Source et article complet : Yahoo! Actualités
Les travaux du supermétro 20 heures par jour font «péter un plomb» aux riverains à Aulnay-sous-Bois
Pour compenser les nuisances provoquées par les travaux de l’ouvrage Delacroix, la Société du Grand Paris a indemnisé 120 foyers… qui ont dû renoncer à leur droit de recours. Mais ces nuisances perdurent, et certains habitants s’estiment floués. Reportage.
Haute de trois mètres, la palissade ne masque qu’une infime partie du chantier de l’ouvrage Delacroix. Derrière cette paroi de fortune, les hauts réservoirs jaunes côtoient des grues bleues dont l’extrémité perce le ciel gris. Voilà le décor qui s’offre depuis des mois aux habitants de l’allée des Roseaux et des voies alentour qui donnent sur la Nationale 2, à Aulnay-sous-Bois.
En ce samedi matin pluvieux, Sadjo entrouvre la fenêtre du salon de son appartement en rez-de-chaussée. L’encombrement du vis-à-vis se double alors de nuisances sonores.
«Et parfois même de tremblements, assure le quinquagénaire. Un jour, j’ai mis la main sur le mur de la chambre. Ça tremblait. C’était la même chose chez les voisins. On a peur, on se dit que le bâtiment risque de tomber.»
Des travaux de 6 heures à 22 heures… voire plus
Dans les propos parfois décousus de Sadjo se devine l’exaspération d’un habitant confronté au bruit des engins de chantier, qui voisinent son logement de quelques mètres seulement.
«Ça ne peut pas continuer comme ça, ce n’est pas normal, lâche-t-il. Ils nous prennent pour des imbéciles parce qu’on vit en banlieue. Ils ne feraient pas ça à Paris. Ils ne resteraient pas travailler jusqu’à 1 heure, 2 heures du matin.»
«Ils», c’est la Société du Grand Paris (SGP).

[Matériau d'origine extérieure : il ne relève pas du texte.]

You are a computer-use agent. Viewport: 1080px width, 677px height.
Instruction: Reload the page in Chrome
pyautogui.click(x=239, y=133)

Situé à 800 mètres de la future gare d’Aulnay-sous-Bois de la ligne 16, l’ouvrage Delacroix servira à la ventilation et au désenfumage du tunnel du supermétro, le Grand Paris Express (GPE).

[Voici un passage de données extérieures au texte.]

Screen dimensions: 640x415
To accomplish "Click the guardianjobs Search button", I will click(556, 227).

«Le chantier est actuellement en phase de réalisation de parois moulées, c’est-à-dire la construction des murs de la boîte souterraine de l’ouvrage, précise le maître d’ouvrage. La technique des parois moulées requiert de pouvoir réaliser un cycle de bétonnage sans interruption sur une durée d’environ 16 heures. En conséquence, les horaires de travaux pendant cette phase s’étendent de 6 heures à 22 heures.»